Washington: People can now have virtual sex using the new Zynga game ‘The Ville’ which appears to be heavily inspired by the popular game ‘The Sims’.
The game is the most realistic yet in the Ville series of games that includes FarmVille, CityVille, and CastleVille.
The concept is that you build your dream house in the app, and then invite your pals over to hang out.
According to Zynga executive producer David Gray, in the game when someone is in people’s house and people begin to interact with them, people can level up by interacting with them in ways that the game sees as romantic.

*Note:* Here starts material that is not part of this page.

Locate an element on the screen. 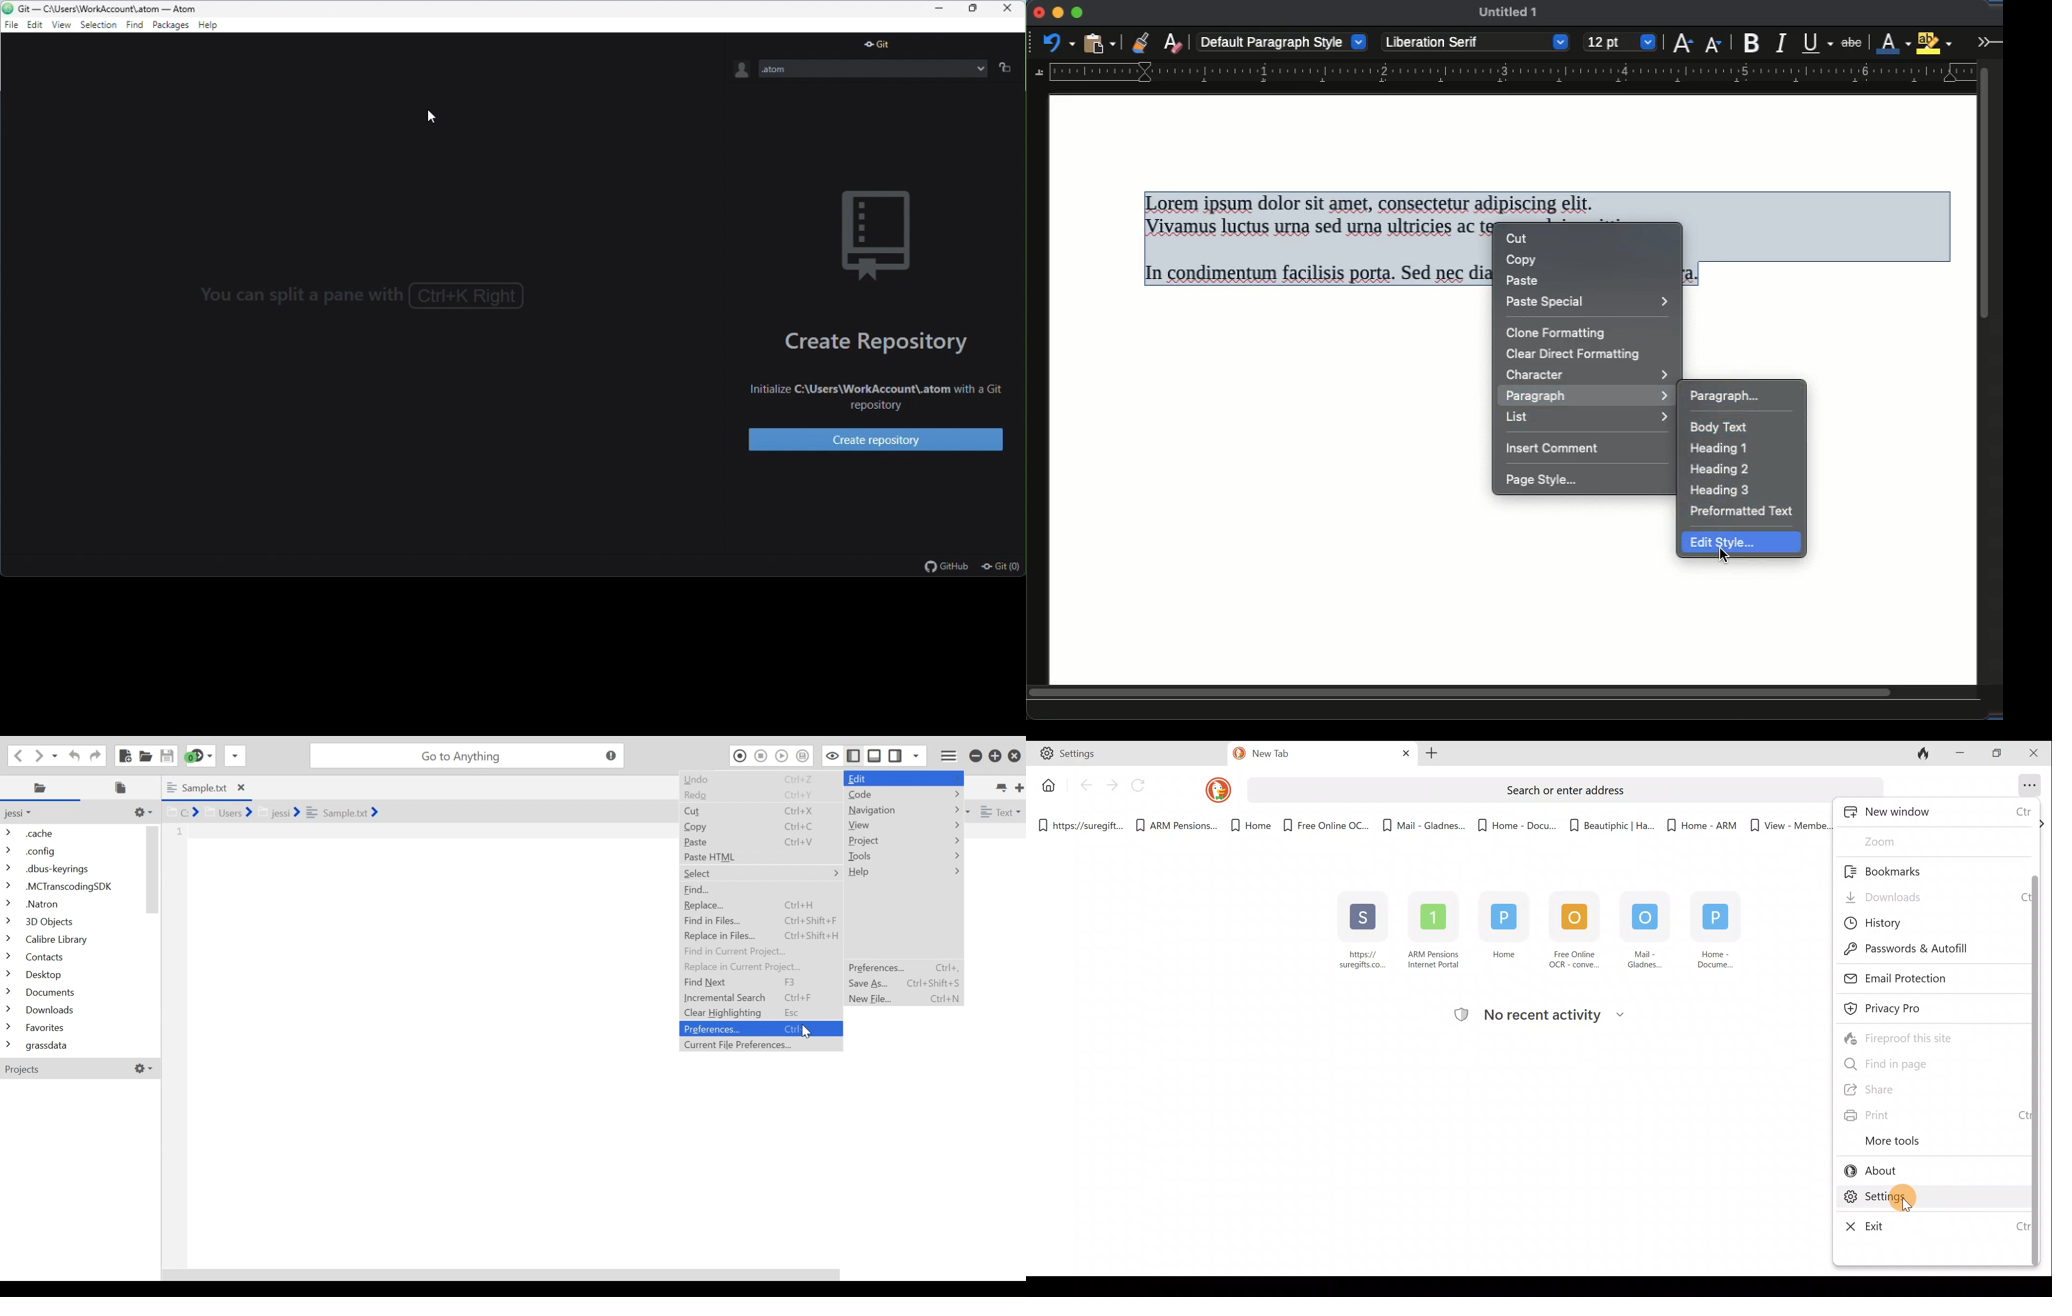 This screenshot has height=1316, width=2072. scroll is located at coordinates (1990, 370).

In the game as people climb the experience tree, you eventually unlock the capability to initiate the “happiness home run,” or just “whoopee” as Gray called it in an interview.
When people do so, the two characters begin to disrobe on-screen not completely, though and the bed in the virtual bedroom gets covered, briefly, with little floating hearts. Then it’s over.
While you can have virtual sex in ‘The Ville’, people cannot yet get virtually married. And there are no virtual consequences, like children. Some pro-family groups are bound to take issue with that.
The game is not age-restricted. Gray said that since the game requires a Facebook login, Zynga can rely on Facebook’s own age restrictions there has been no news on what happens if Facebook opens up officially to users under its current cut-off of 13.
While all Zynga games are social, this game is more of a dating app than anything the company has yet done.
People will want to feather their nests to attract friends over to hang out, and there is an option, when talking with an on-screen character, to click over to see their real-world Facebook profile.
A big part of Zynga’s press conference was a discussion of the platform’s new matchmaking platform, which helps players get connected with new users that they’re most likely to enjoy playing their favorite games with. Gray says that The Ville doesn’t yet use the matchmaking system, but it may in the future, and it will be opt-in.
Gray estimateed that the overall game design -- it’s not all about sex -- will lead to a female gender bias. He estimated about 65 percent.